Required work
Please copy exactly the lines from the top of the data through the line containing "Task: Pan map up with the top arrow", and nothing else.

Saved data entries
[Start of Attachment]
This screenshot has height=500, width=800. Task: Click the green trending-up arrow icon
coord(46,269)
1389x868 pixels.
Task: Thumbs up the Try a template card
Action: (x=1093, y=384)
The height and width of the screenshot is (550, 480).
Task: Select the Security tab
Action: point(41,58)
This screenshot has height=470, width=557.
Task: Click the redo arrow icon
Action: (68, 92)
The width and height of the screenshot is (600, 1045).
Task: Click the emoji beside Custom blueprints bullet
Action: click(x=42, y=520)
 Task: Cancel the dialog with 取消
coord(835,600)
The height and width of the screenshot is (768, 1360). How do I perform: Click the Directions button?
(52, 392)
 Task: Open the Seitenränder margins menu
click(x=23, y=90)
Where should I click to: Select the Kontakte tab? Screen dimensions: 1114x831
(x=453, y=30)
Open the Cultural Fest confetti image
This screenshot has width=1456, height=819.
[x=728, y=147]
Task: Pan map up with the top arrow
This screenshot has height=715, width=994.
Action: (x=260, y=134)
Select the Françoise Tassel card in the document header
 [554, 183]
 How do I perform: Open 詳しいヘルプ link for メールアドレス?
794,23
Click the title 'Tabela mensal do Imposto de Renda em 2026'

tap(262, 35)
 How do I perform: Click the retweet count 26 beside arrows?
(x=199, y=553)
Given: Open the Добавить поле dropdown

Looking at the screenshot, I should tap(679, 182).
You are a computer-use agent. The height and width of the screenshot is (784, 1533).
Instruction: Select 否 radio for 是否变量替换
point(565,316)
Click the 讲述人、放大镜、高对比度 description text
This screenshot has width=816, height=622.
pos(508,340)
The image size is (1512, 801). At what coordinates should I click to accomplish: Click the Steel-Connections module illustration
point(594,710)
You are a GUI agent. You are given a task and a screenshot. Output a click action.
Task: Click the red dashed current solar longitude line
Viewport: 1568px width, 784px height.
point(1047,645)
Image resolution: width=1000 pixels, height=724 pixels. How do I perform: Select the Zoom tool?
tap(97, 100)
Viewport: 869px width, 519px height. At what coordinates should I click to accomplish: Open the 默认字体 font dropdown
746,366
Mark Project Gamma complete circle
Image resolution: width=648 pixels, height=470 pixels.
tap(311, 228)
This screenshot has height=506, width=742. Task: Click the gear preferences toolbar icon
[End of Attachment]
Answer area
This screenshot has height=500, width=800. Task: Click the green trending-up arrow icon
coord(46,269)
1389x868 pixels.
Task: Thumbs up the Try a template card
Action: (x=1093, y=384)
The height and width of the screenshot is (550, 480).
Task: Select the Security tab
Action: point(41,58)
This screenshot has height=470, width=557.
Task: Click the redo arrow icon
Action: (68, 92)
The width and height of the screenshot is (600, 1045).
Task: Click the emoji beside Custom blueprints bullet
Action: click(x=42, y=520)
 Task: Cancel the dialog with 取消
coord(835,600)
The height and width of the screenshot is (768, 1360). How do I perform: Click the Directions button?
(52, 392)
 Task: Open the Seitenränder margins menu
click(x=23, y=90)
Where should I click to: Select the Kontakte tab? Screen dimensions: 1114x831
(x=453, y=30)
Open the Cultural Fest confetti image
This screenshot has width=1456, height=819.
[x=728, y=147]
Task: Pan map up with the top arrow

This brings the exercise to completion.